Avverso tale sentenza ha proposto ricorso il Procuratore della Repubblica presso la Pretura circondariale di Latina, il quale - sotto il profilo della violazione di legge - ha eccepito:
- l'impossibilità di ricondurre al regime autorizzatorio (di cui all'art. 7 cpv., lett. a), della legge n. 94/1982) opere a carattere pertinenziale realizzate a servizio ed ornamento di un immobile abusivo.
Avendo il MB dimostrato di avere presentato domanda di "condono edilizio", ex art. 39 della legge n. 724/1994, il procedimento è rimasto sospeso - presso questa Corte - dal 21.4.1995 al 12.9.2000.
Il Comune di Terracina, con nota pervenuta il 12.9.2000, ha attestato l'avvenuta integrale corresponsione delle somme dovute a titolo di oblazione.
MOTIVI DELLA DECISIONE
La censura del P.M. ricorrente è fondata, in quanto il regime autorizzatorio pertinenziale, disciplinato dall'art. 7, 2^ comma - lett. a), del D.L. 23.1.1982, n. 9, convertito nella legge 25.3.1982, n. 94, non è applicabile allorché (come si riscontra nella fattispecie in esame) l'accessorio acceda ad un manufatto principale abusivo non sanato ex art. 13 della legge n. 47/1985 e non condonato.

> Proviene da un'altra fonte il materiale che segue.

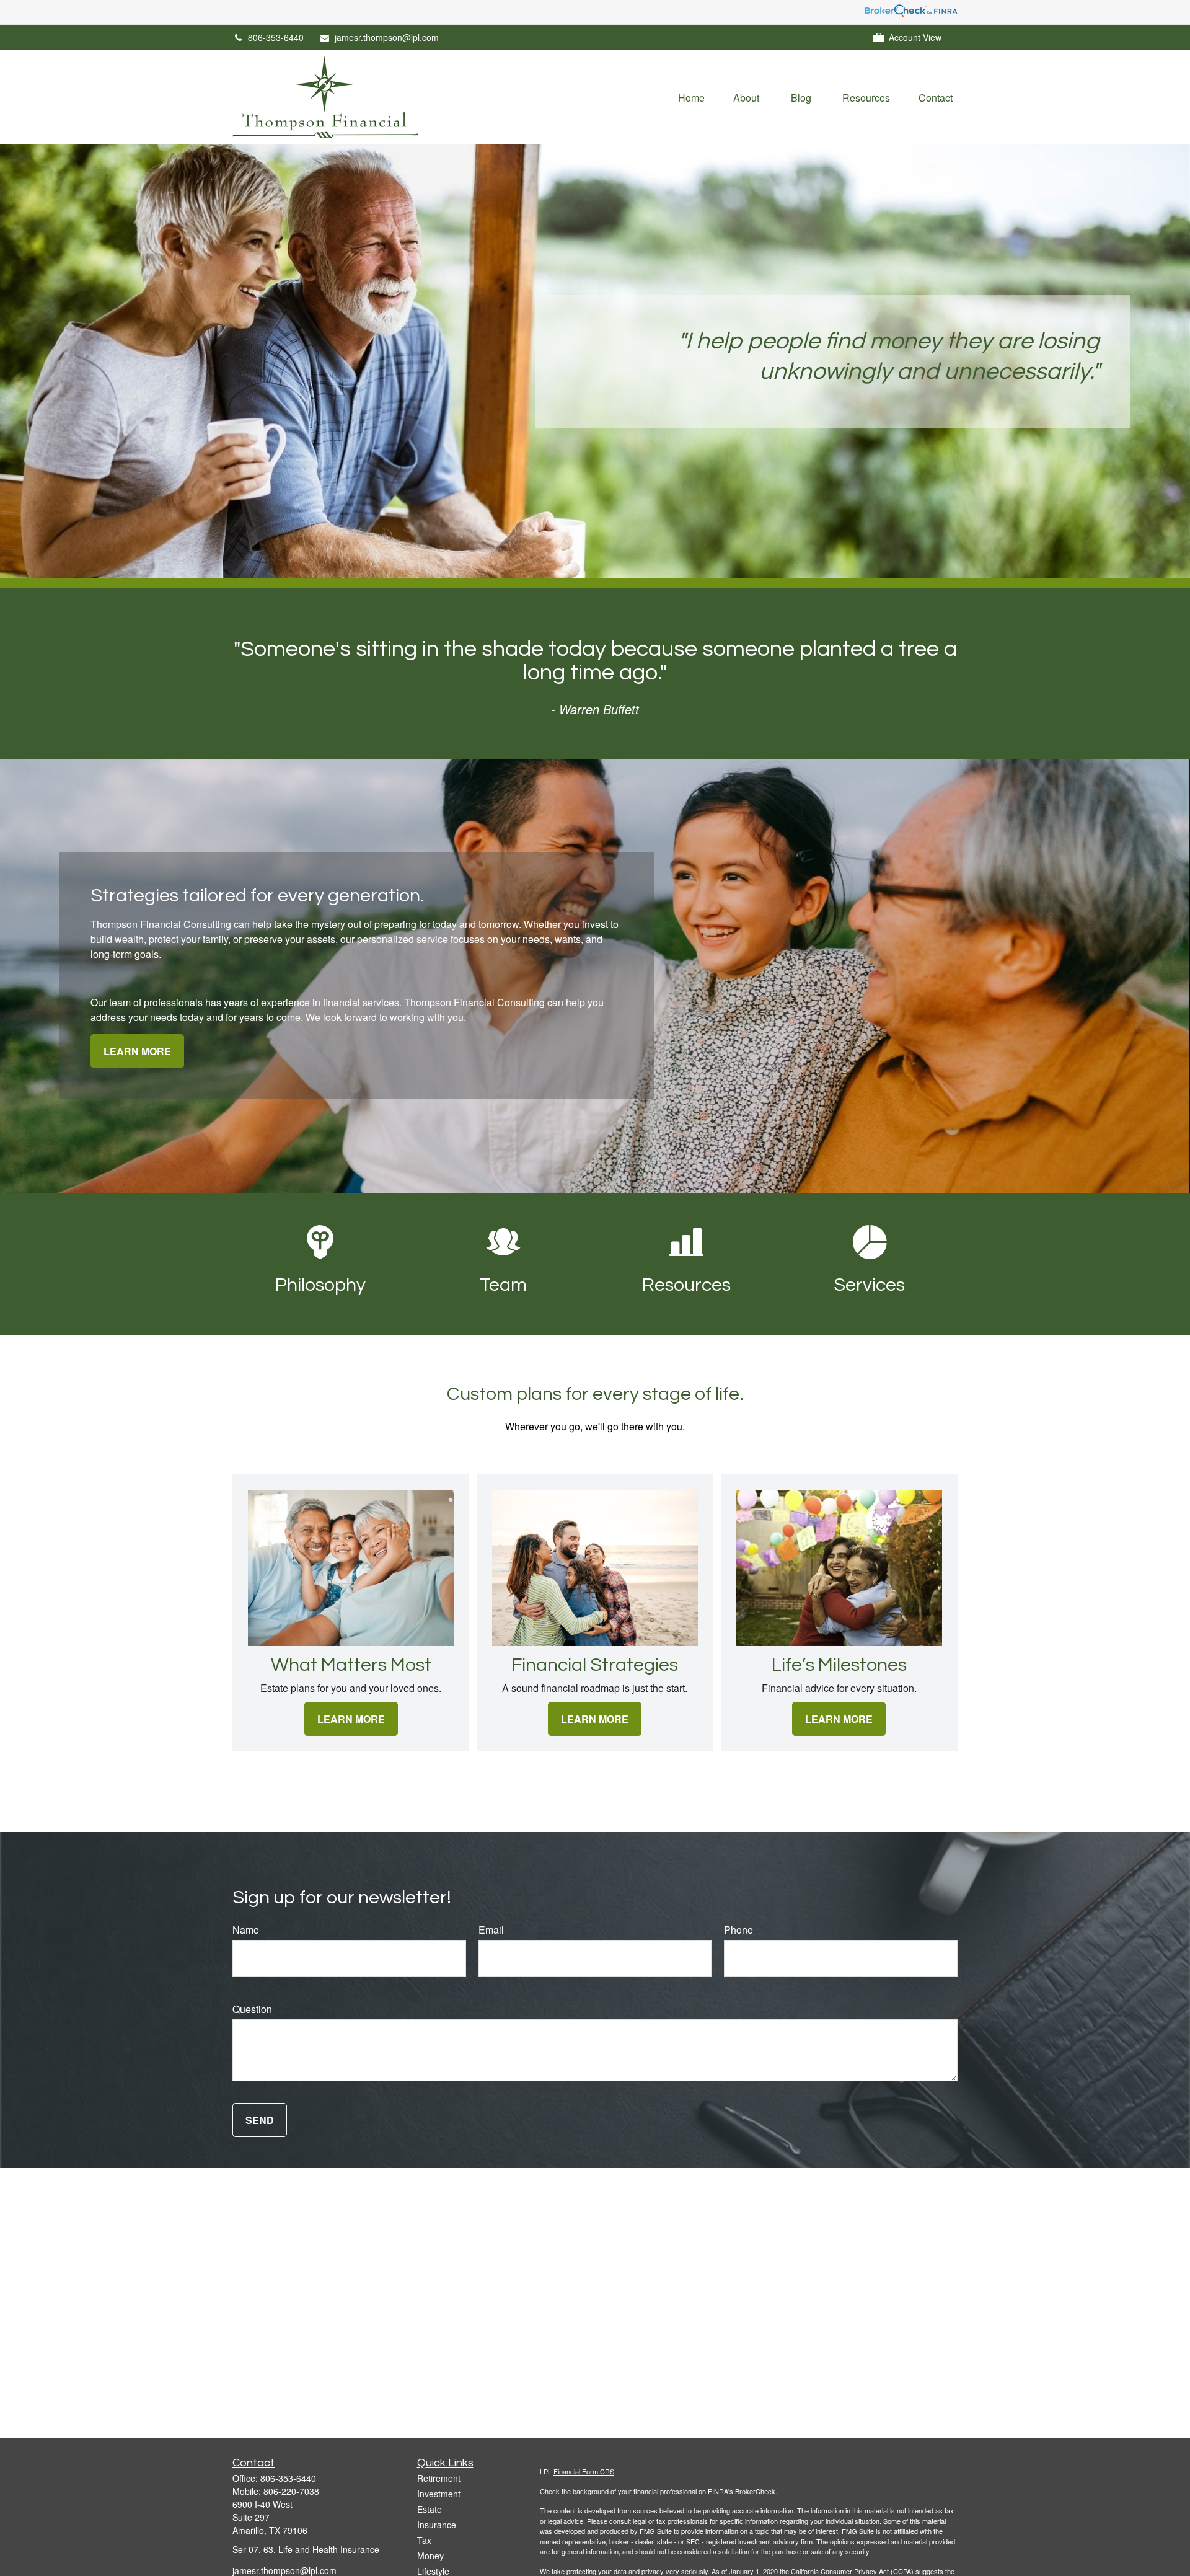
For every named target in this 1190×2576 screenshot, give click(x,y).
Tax (424, 2540)
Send (259, 2120)
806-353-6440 (276, 37)
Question (252, 2009)
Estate (429, 2509)
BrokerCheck (755, 2491)
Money (430, 2555)
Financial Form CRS (583, 2471)
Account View (915, 37)
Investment (439, 2493)
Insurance (436, 2524)
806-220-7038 (291, 2491)
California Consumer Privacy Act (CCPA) (852, 2571)
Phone (738, 1930)
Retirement (439, 2478)
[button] (691, 97)
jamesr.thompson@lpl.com (387, 37)
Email (491, 1930)
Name (245, 1930)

Deve rilevarsi, infatti, che:
- il regime pertinenziale è un regime eccezionale di favore che non può essere esteso a situazioni non corrispondenti alla sua ratio;
- l'accessorio è intimamente connesso al principale, per cui se quest'ultimo è abusivo, non vi è alcuna ragione per agevolare la costruzione di altra opera destinata a produrre un danno ulteriore rispetto a quello causato dal manufatto principale;
- la non conformità, o comunque la mancata verifica di conformità allo strumento urbanistico dell'opera principale, realizzata in assenza di concessione edilizia, priva il Comune del parametro di legalità in relazione al quale può essere esercitato il potere di autorizzare opere pertinenziali che costituiscono completamento di quanto conserva caratteristiche di contrarietà all'assetto urbanistico del territorio (si vedano, in proposito, le argomentazioni svolte in Cass., Sez. 6^, 19.7.1995, n. 4164, Izzo). La sentenza impugnata, però, deve essere annullata senza rinvio, limitatamente alla contestata illecita realizzazione della tettoia, poiché il reato è estinto in seguito al pagamento integrale dell'oblazione prevista dal c.d. "condono edilizio" (artt. 39 della legge n. 724/1994 e 38 della legge n. 47/1985):
- non risultando che l'esecuzione dell'intervento abusivo si sia protratta oltre il 31 dicembre 1993;
- essendo stata attestata la integrale corresponsione, nei termini di legge, dell'oblazione ritenuta congrua dalla Amministrazione comunale.
P.Q.M.
la Corte Suprema di Cassazione, visti gli artt. 607, 615 e 620 c.p.p., annulla senza rinvio la sentenza impugnata, limitatamente alla contestata realizzazione di una tettoia abusiva, poiché il reato è estinto per oblazione amministrativa.
Così deciso in Roma, il 22 febbraio 2001.